[Data items]
▬▬▬

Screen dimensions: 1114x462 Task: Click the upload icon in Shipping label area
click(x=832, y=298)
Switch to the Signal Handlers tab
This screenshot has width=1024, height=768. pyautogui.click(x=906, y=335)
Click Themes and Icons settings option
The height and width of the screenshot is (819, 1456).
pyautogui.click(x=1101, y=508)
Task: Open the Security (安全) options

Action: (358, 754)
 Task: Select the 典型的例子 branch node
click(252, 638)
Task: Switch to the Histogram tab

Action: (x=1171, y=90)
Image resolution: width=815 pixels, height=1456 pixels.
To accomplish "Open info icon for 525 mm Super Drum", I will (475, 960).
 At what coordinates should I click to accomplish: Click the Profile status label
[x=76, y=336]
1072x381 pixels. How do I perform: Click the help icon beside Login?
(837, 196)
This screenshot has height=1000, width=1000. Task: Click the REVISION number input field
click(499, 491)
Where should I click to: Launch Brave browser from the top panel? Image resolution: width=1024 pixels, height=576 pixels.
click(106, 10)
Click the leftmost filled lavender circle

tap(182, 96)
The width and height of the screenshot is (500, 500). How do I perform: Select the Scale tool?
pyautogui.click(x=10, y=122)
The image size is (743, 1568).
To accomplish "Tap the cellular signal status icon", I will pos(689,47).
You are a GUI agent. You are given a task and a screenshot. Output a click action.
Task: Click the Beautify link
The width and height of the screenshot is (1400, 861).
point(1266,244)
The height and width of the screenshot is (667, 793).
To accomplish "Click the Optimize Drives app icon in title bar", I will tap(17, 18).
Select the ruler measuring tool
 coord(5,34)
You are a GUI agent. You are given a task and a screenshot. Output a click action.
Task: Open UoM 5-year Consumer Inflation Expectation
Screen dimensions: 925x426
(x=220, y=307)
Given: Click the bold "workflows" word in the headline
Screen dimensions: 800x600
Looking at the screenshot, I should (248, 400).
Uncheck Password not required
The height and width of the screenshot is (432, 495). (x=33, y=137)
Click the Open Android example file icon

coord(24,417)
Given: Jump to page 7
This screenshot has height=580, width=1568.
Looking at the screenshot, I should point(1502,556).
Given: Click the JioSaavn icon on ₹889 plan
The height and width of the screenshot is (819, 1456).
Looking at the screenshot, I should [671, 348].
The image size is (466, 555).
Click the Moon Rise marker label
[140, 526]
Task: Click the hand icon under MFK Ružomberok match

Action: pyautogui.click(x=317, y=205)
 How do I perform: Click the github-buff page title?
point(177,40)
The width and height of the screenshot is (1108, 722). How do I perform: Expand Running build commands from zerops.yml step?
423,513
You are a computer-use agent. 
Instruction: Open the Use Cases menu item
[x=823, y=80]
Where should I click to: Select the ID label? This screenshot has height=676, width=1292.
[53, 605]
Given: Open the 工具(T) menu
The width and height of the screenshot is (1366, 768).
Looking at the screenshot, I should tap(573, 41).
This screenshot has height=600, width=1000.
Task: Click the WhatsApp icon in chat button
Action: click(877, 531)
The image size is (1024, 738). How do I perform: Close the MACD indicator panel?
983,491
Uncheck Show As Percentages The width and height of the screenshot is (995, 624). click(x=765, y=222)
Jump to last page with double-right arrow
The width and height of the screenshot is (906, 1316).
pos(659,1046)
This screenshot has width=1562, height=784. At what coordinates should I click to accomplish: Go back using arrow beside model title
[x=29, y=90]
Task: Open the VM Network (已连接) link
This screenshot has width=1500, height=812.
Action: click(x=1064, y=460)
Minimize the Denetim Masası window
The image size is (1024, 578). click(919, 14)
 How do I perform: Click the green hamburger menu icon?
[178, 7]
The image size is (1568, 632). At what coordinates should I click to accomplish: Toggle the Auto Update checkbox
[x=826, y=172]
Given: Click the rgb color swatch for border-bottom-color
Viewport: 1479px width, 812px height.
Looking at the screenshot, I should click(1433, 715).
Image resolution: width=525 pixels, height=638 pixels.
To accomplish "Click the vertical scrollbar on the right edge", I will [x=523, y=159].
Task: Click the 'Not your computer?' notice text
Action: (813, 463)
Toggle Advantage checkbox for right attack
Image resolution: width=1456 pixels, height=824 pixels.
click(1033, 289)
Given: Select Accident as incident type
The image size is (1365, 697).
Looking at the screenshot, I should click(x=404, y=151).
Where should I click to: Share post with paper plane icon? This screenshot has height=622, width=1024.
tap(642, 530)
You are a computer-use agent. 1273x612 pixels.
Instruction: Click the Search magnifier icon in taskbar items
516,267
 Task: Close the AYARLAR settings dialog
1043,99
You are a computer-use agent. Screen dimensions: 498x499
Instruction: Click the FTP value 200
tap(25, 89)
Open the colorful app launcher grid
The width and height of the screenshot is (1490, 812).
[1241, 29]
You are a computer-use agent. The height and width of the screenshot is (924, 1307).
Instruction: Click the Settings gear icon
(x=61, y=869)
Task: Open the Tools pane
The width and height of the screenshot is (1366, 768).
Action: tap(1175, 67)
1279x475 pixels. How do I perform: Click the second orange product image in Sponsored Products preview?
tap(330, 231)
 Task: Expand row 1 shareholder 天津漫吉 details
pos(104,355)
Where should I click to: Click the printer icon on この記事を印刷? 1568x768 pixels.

▬▬▬

▶ [The exercise]
Can you convert every line of the data items above into a JSON list of strings, with one string per line and blank lines left out?

▶ [Worked solution]
[
  "Screen dimensions: 1114x462 Task: Click the upload icon in Shipping label area",
  "click(x=832, y=298)",
  "Switch to the Signal Handlers tab",
  "This screenshot has width=1024, height=768. pyautogui.click(x=906, y=335)",
  "Click Themes and Icons settings option",
  "The height and width of the screenshot is (819, 1456).",
  "pyautogui.click(x=1101, y=508)",
  "Task: Open the Security (安全) options",
  "Action: (358, 754)",
  " Task: Select the 典型的例子 branch node",
  "click(252, 638)",
  "Task: Switch to the Histogram tab",
  "Action: (x=1171, y=90)",
  "Image resolution: width=815 pixels, height=1456 pixels.",
  "To accomplish \"Open info icon for 525 mm Super Drum\", I will (475, 960).",
  " At what coordinates should I click to accomplish: Click the Profile status label",
  "[x=76, y=336]",
  "1072x381 pixels. How do I perform: Click the help icon beside Login?",
  "(837, 196)",
  "This screenshot has height=1000, width=1000. Task: Click the REVISION number input field",
  "click(499, 491)",
  "Where should I click to: Launch Brave browser from the top panel? Image resolution: width=1024 pixels, height=576 pixels.",
  "click(106, 10)",
  "Click the leftmost filled lavender circle",
  "tap(182, 96)",
  "The width and height of the screenshot is (500, 500). How do I perform: Select the Scale tool?",
  "pyautogui.click(x=10, y=122)",
  "The image size is (743, 1568).",
  "To accomplish \"Tap the cellular signal status icon\", I will pos(689,47).",
  "You are a GUI agent. You are given a task and a screenshot. Output a click action.",
  "Task: Click the Beautify link",
  "The width and height of the screenshot is (1400, 861).",
  "point(1266,244)",
  "The height and width of the screenshot is (667, 793).",
  "To accomplish \"Click the Optimize Drives app icon in title bar\", I will tap(17, 18).",
  "Select the ruler measuring tool",
  " coord(5,34)",
  "You are a GUI agent. You are given a task and a screenshot. Output a click action.",
  "Task: Open UoM 5-year Consumer Inflation Expectation",
  "Screen dimensions: 925x426",
  "(x=220, y=307)",
  "Given: Click the bold \"workflows\" word in the headline",
  "Screen dimensions: 800x600",
  "Looking at the screenshot, I should (248, 400).",
  "Uncheck Password not required",
  "The height and width of the screenshot is (432, 495). (x=33, y=137)",
  "Click the Open Android example file icon",
  "coord(24,417)",
  "Given: Jump to page 7",
  "This screenshot has height=580, width=1568.",
  "Looking at the screenshot, I should point(1502,556).",
  "Given: Click the JioSaavn icon on ₹889 plan",
  "The height and width of the screenshot is (819, 1456).",
  "Looking at the screenshot, I should [671, 348].",
  "The image size is (466, 555).",
  "Click the Moon Rise marker label",
  "[140, 526]",
  "Task: Click the hand icon under MFK Ružomberok match",
  "Action: pyautogui.click(x=317, y=205)",
  " How do I perform: Click the github-buff page title?",
  "point(177,40)",
  "The width and height of the screenshot is (1108, 722). How do I perform: Expand Running build commands from zerops.yml step?",
  "423,513",
  "You are a computer-use agent. ",
  "Instruction: Open the Use Cases menu item",
  "[x=823, y=80]",
  "Where should I click to: Select the ID label? This screenshot has height=676, width=1292.",
  "[53, 605]",
  "Given: Open the 工具(T) menu",
  "The width and height of the screenshot is (1366, 768).",
  "Looking at the screenshot, I should tap(573, 41).",
  "This screenshot has height=600, width=1000.",
  "Task: Click the WhatsApp icon in chat button",
  "Action: click(877, 531)",
  "The image size is (1024, 738). How do I perform: Close the MACD indicator panel?",
  "983,491",
  "Uncheck Show As Percentages The width and height of the screenshot is (995, 624). click(x=765, y=222)",
  "Jump to last page with double-right arrow",
  "The width and height of the screenshot is (906, 1316).",
  "pos(659,1046)",
  "This screenshot has width=1562, height=784. At what coordinates should I click to accomplish: Go back using arrow beside model title",
  "[x=29, y=90]",
  "Task: Open the VM Network (已连接) link",
  "This screenshot has width=1500, height=812.",
  "Action: click(x=1064, y=460)",
  "Minimize the Denetim Masası window",
  "The image size is (1024, 578). click(919, 14)",
  " How do I perform: Click the green hamburger menu icon?",
  "[178, 7]",
  "The image size is (1568, 632). At what coordinates should I click to accomplish: Toggle the Auto Update checkbox",
  "[x=826, y=172]",
  "Given: Click the rgb color swatch for border-bottom-color",
  "Viewport: 1479px width, 812px height.",
  "Looking at the screenshot, I should click(1433, 715).",
  "Image resolution: width=525 pixels, height=638 pixels.",
  "To accomplish \"Click the vertical scrollbar on the right edge\", I will [x=523, y=159].",
  "Task: Click the 'Not your computer?' notice text",
  "Action: (813, 463)",
  "Toggle Advantage checkbox for right attack",
  "Image resolution: width=1456 pixels, height=824 pixels.",
  "click(1033, 289)",
  "Given: Select Accident as incident type",
  "The image size is (1365, 697).",
  "Looking at the screenshot, I should click(x=404, y=151).",
  "Where should I click to: Share post with paper plane icon? This screenshot has height=622, width=1024.",
  "tap(642, 530)",
  "You are a computer-use agent. 1273x612 pixels.",
  "Instruction: Click the Search magnifier icon in taskbar items",
  "516,267",
  " Task: Close the AYARLAR settings dialog",
  "1043,99",
  "You are a computer-use agent. Screen dimensions: 498x499",
  "Instruction: Click the FTP value 200",
  "tap(25, 89)",
  "Open the colorful app launcher grid",
  "The width and height of the screenshot is (1490, 812).",
  "[1241, 29]",
  "You are a computer-use agent. The height and width of the screenshot is (924, 1307).",
  "Instruction: Click the Settings gear icon",
  "(x=61, y=869)",
  "Task: Open the Tools pane",
  "The width and height of the screenshot is (1366, 768).",
  "Action: tap(1175, 67)",
  "1279x475 pixels. How do I perform: Click the second orange product image in Sponsored Products preview?",
  "tap(330, 231)",
  " Task: Expand row 1 shareholder 天津漫吉 details",
  "pos(104,355)",
  "Where should I click to: Click the printer icon on この記事を印刷? 1568x768 pixels."
]